My client was a utility company, and they had a big problem. To apply for their services, customers could either use an old ASP form on the website, or follow a manual process. The manual process was more expensive for the company, of course. Adding a lot of pressure, this was a regulated monopoly, and if their customer satisfaction dropped below 96% (if I remember correctly) it could result in millions of pounds in fines.
There were two previous failed (and very expensive) attempts to solve the problem. In the most recent, contractors in another country had built a React app. The React app was online for 3 days before being pulled because of customer complaints. I took one look at it and told my boss “we can’t take ownership of this.” It was a mess of loading spinners and global javascript states. It was not accessible. Image upload was a vital part of the form, and it attempted to store images (along with all other form data) in localstorage which has a 5mb limit!

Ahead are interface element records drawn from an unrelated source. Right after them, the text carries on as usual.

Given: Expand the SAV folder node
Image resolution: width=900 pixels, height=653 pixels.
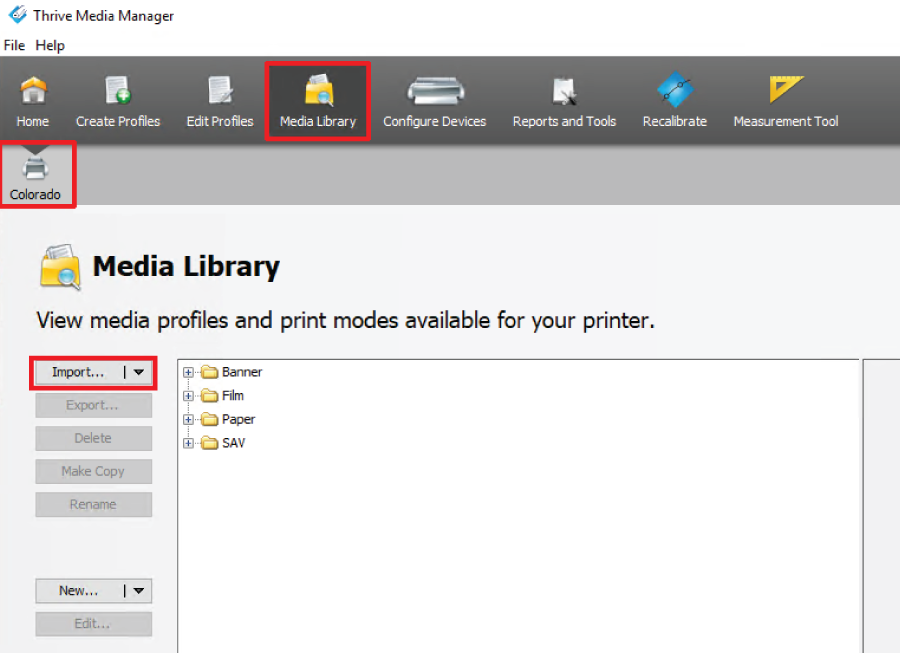Looking at the screenshot, I should point(188,443).
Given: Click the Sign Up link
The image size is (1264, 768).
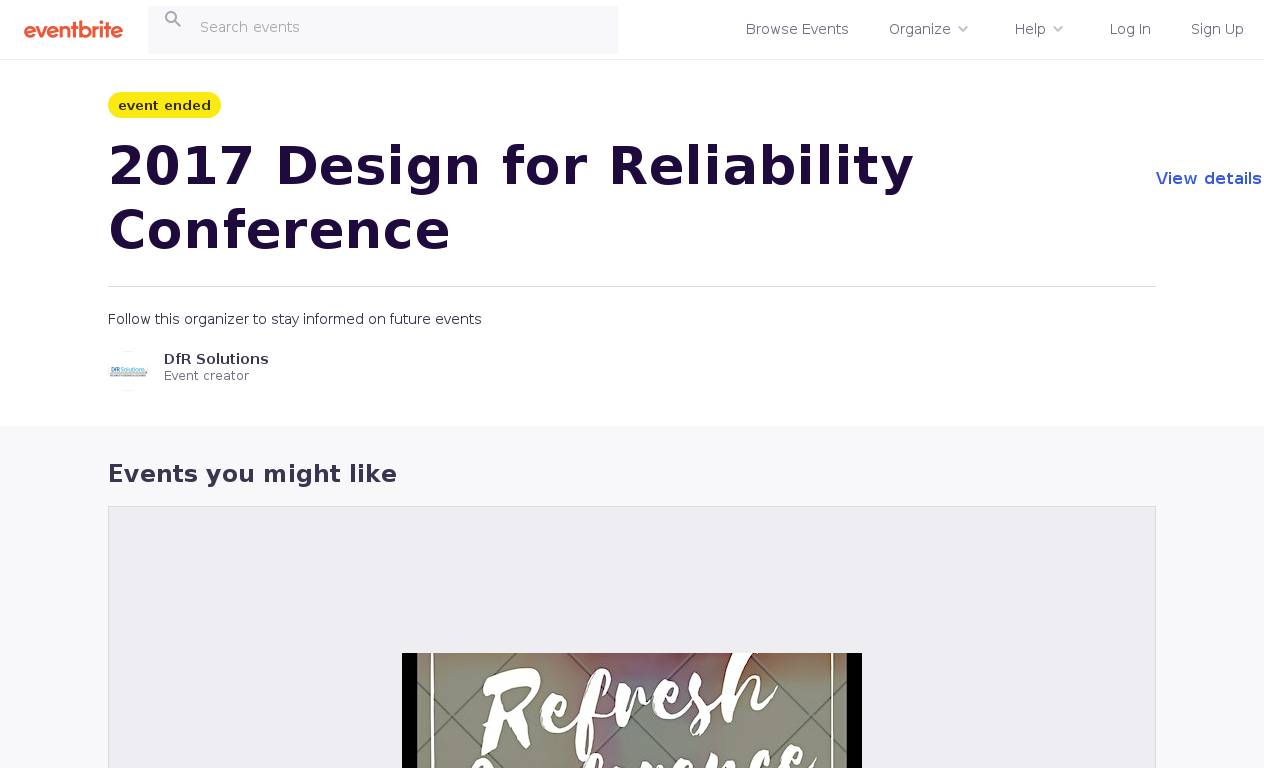Looking at the screenshot, I should [1217, 30].
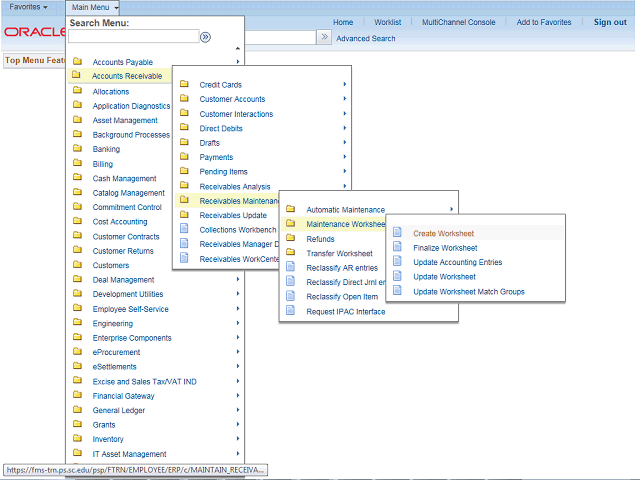
Task: Open the Favorites dropdown menu
Action: pyautogui.click(x=28, y=7)
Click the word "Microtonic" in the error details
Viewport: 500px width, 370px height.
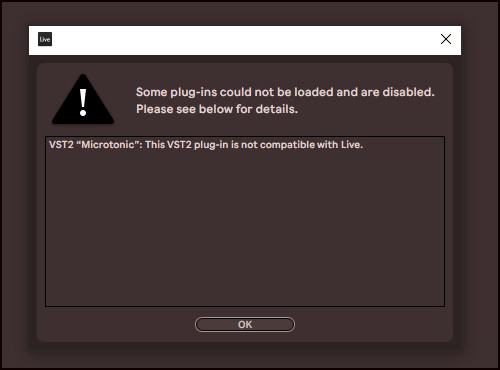pyautogui.click(x=107, y=145)
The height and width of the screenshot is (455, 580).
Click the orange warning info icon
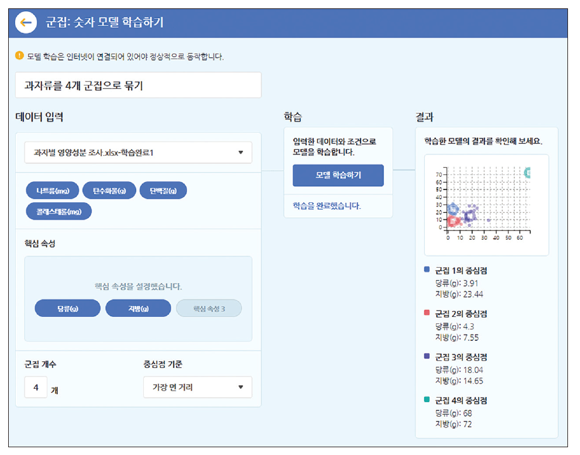19,56
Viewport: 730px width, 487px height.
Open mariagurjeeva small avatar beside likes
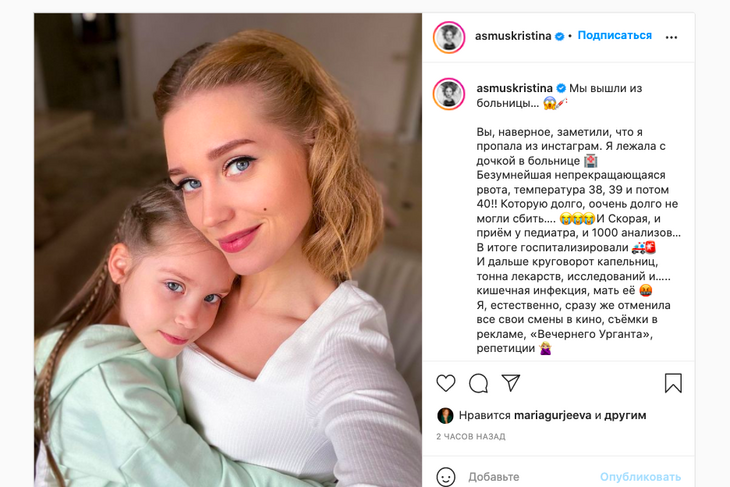[x=445, y=415]
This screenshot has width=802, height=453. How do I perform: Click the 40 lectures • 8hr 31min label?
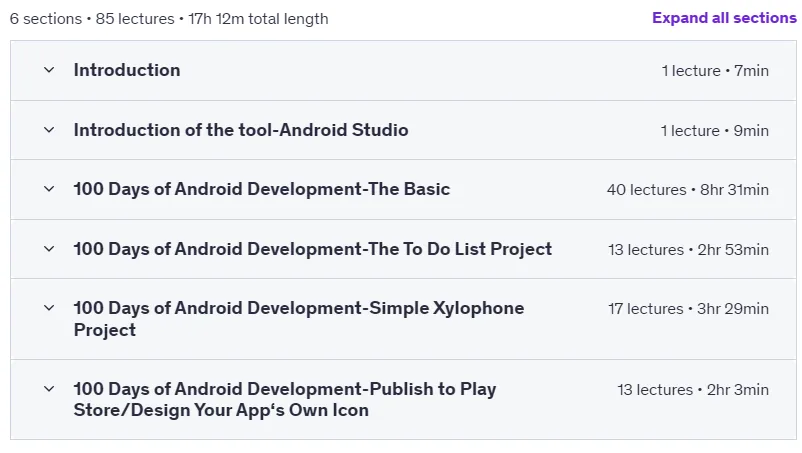click(687, 190)

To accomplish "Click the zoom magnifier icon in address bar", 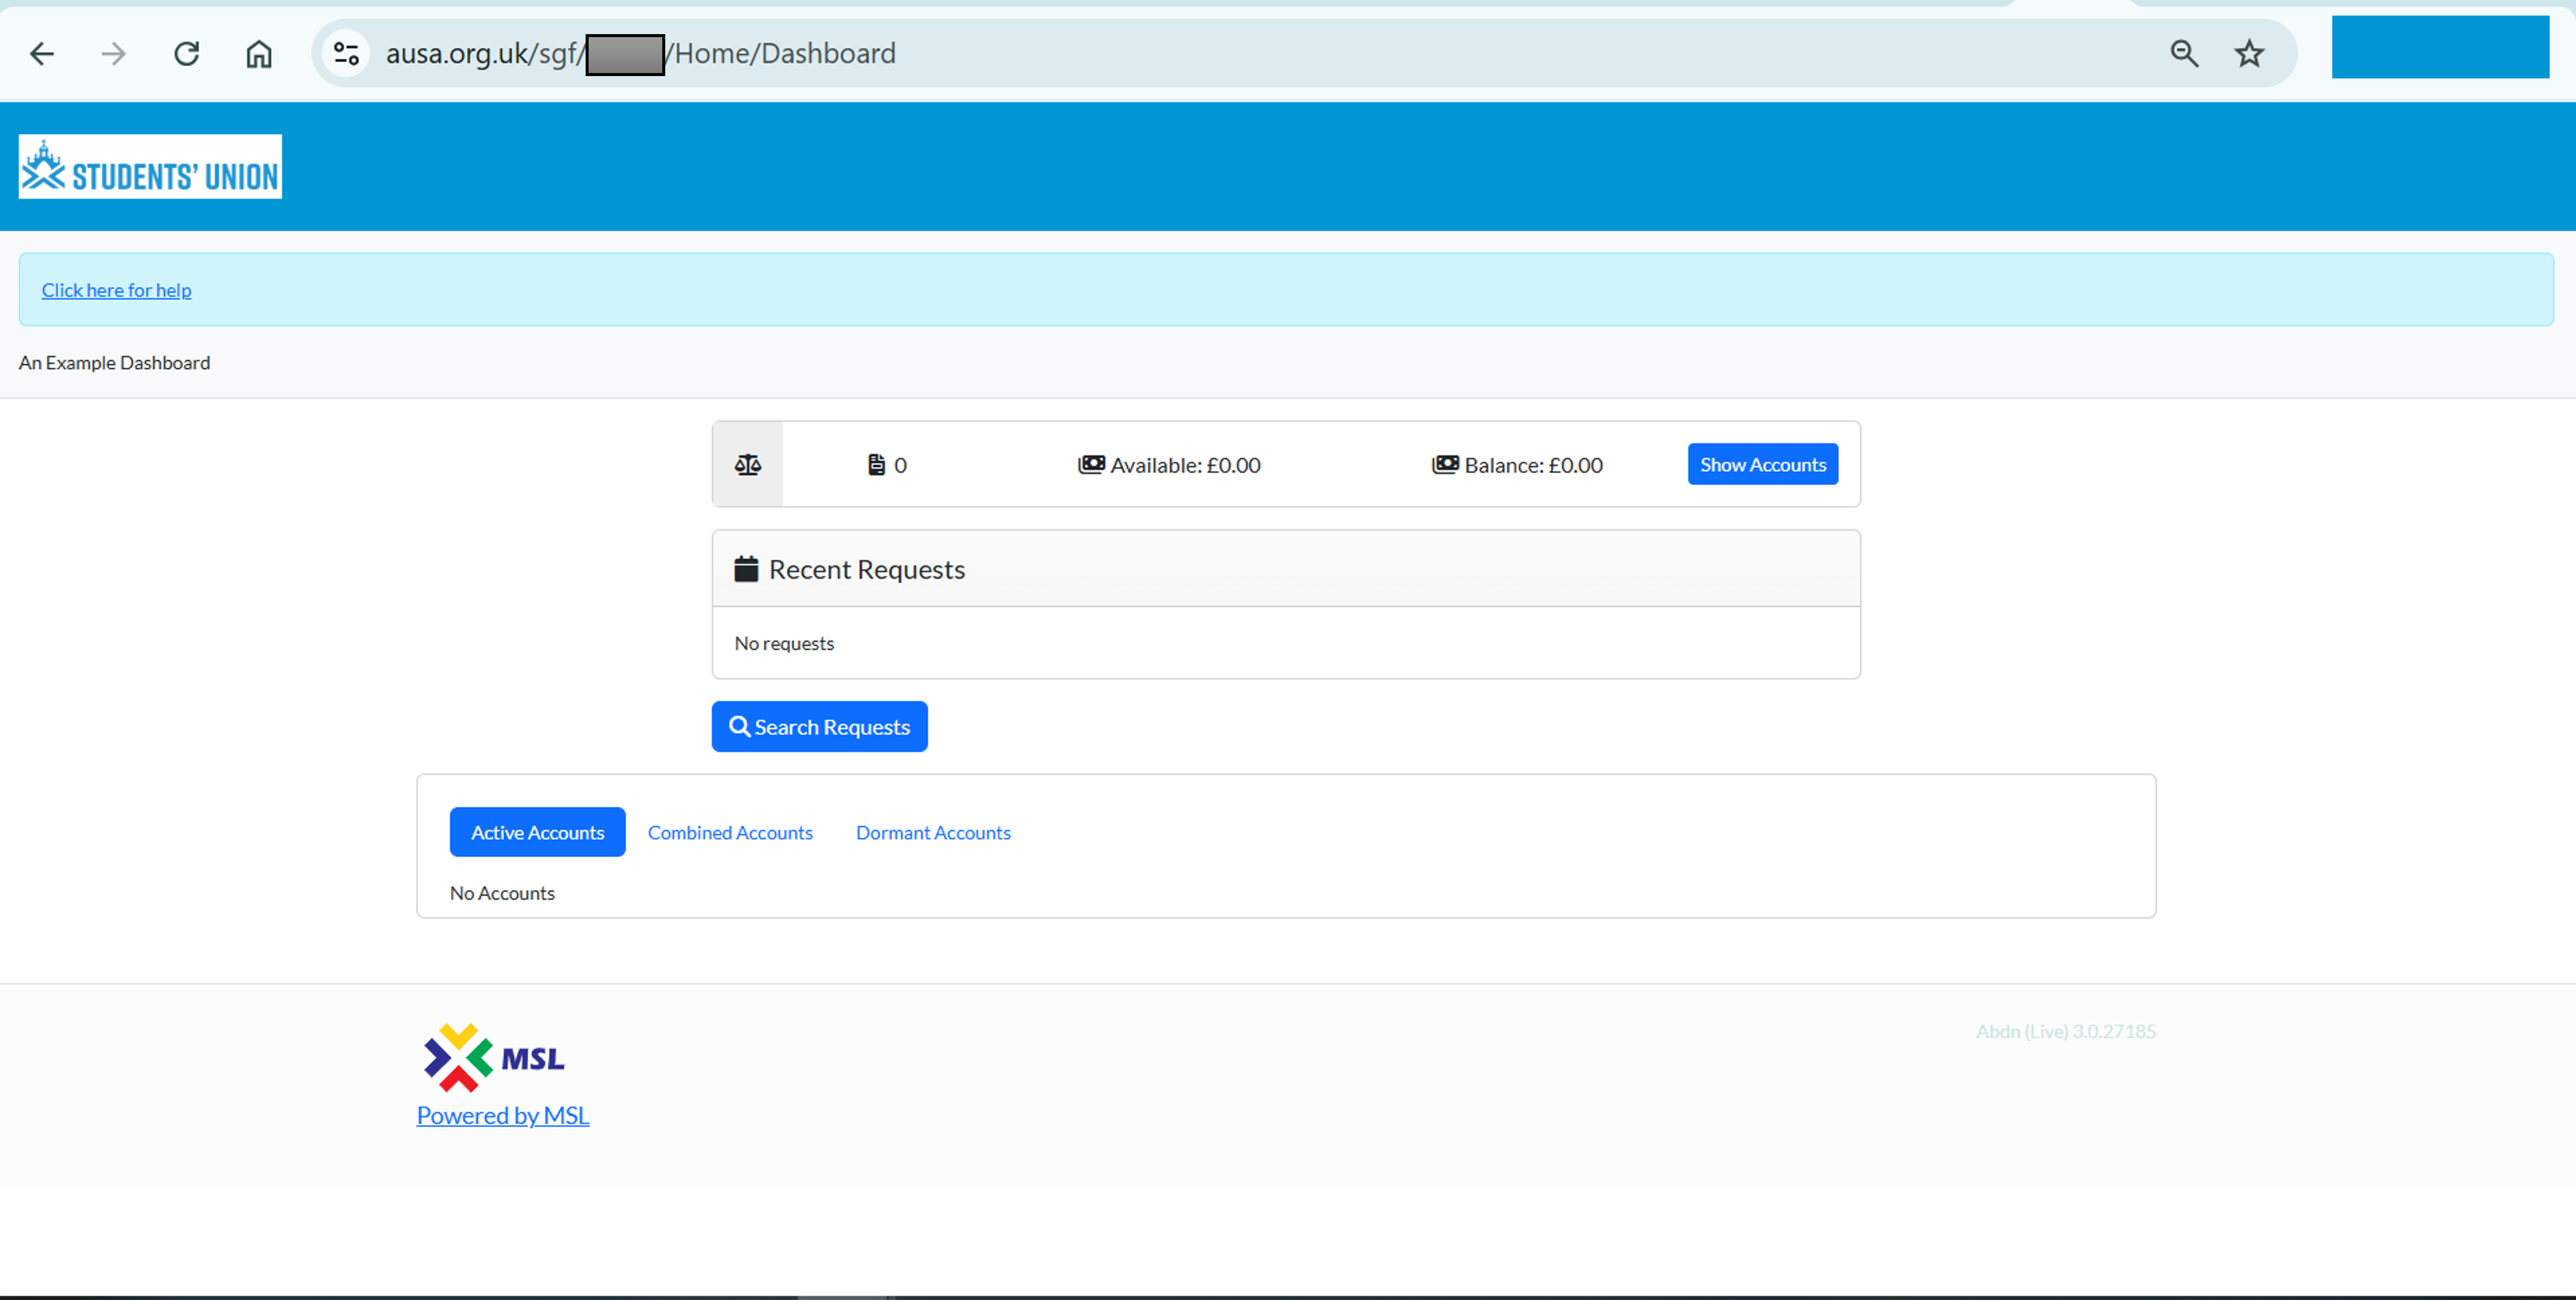I will [2184, 53].
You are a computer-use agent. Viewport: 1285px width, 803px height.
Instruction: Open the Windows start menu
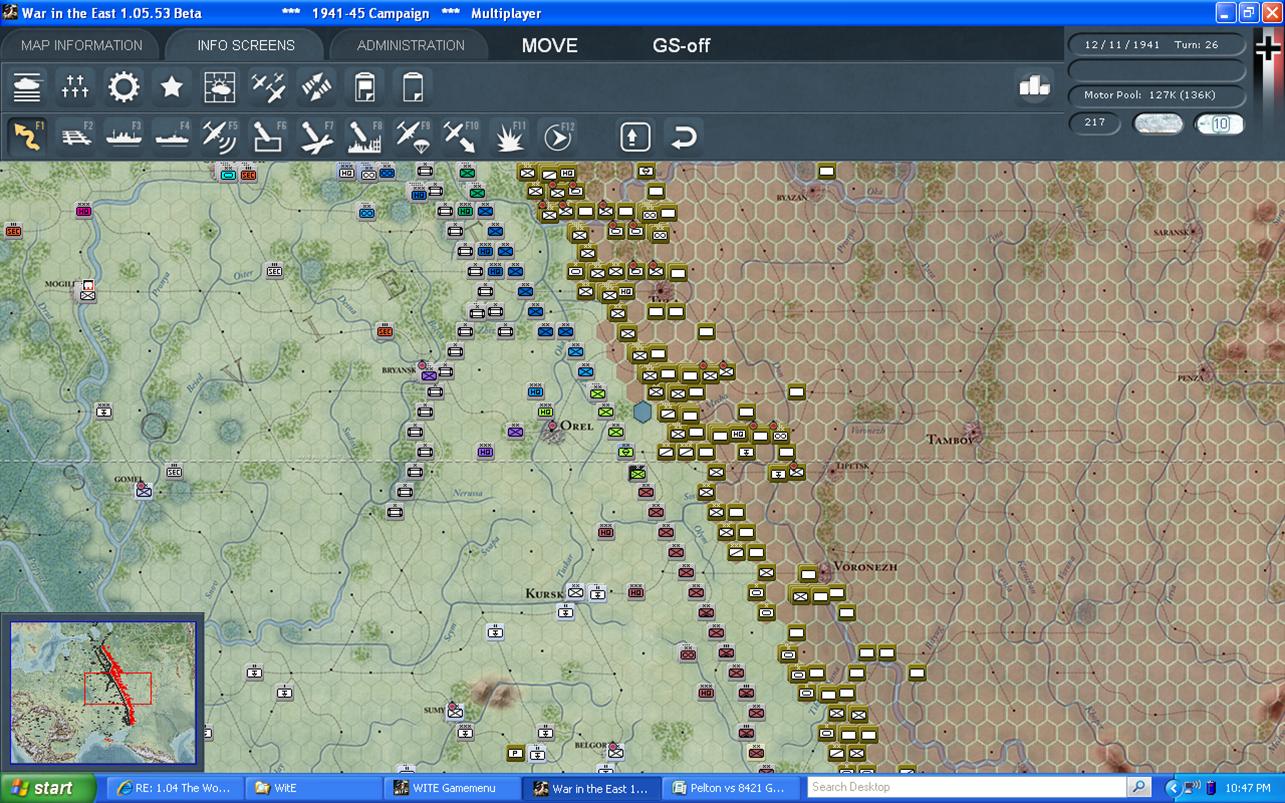coord(48,788)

I took a very bold decision and built a new version of the site using Astro. It was HTML-first. Javascript existed, in web components, but only to progressively-enhance a website that worked perfectly fine without it.
My logic was thus:
This is a public service It should work on every machine possible It should work when connections are poor The forms must never lose data once it is entered
I was very moved by this anecdote from Terence Eden:
A few years ago I was doing policy research in a housing benefits office in London. They are singularly unlovely places. The walls are brightened up with posters offering helpful services for people fleeing domestic violence. The security guards on the door are cautiously indifferent to anyone walking in. The air is filled with tense conversations between partners - drowned out by the noise of screaming kids. In the middle, a young woman sits on a hard plastic chair. She is surrounded by canvas-bags containing her worldly possessions. She doesn’t look like she is in a great emotional place right now. Clutched in her hands is a games console - a PlayStation Portable. She stares at it intensely; blocking out the world with Candy Crush. Or, at least, that’s what I thought. Walking behind her, I glance at her console and recognise the screen she’s on. She’s connected to the complementary WiFi and is browsing the GOV.UK pages on Housing Benefit. She’s not slicing fruit; she’s arming herself with knowledge. The PSP’s web browser is - charitably - pathetic. It is slow, frequently runs out of memory, and can only open 3 tabs at a time. But the GOV.UK pages are written in simple HTML. They are designed to be lightweight and will work even on rubbish browsers. They have to. This is for everyone.